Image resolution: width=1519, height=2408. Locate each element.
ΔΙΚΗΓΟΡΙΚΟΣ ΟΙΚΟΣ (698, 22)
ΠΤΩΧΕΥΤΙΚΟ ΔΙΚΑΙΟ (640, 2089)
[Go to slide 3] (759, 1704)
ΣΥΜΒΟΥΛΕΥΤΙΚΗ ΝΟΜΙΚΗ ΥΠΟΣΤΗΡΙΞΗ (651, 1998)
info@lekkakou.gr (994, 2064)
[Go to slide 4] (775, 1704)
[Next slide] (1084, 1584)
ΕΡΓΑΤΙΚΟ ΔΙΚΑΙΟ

## Task requirements
Return the listing above in its exact form.

## Finished task
Image resolution: width=1519, height=2408. Locate each element.
ΔΙΚΗΓΟΡΙΚΟΣ ΟΙΚΟΣ (698, 22)
ΠΤΩΧΕΥΤΙΚΟ ΔΙΚΑΙΟ (640, 2089)
[Go to slide 3] (759, 1704)
ΣΥΜΒΟΥΛΕΥΤΙΚΗ ΝΟΜΙΚΗ ΥΠΟΣΤΗΡΙΞΗ (651, 1998)
info@lekkakou.gr (994, 2064)
[Go to slide 4] (775, 1704)
[Next slide] (1084, 1584)
ΕΡΓΑΤΙΚΟ ΔΙΚΑΙΟ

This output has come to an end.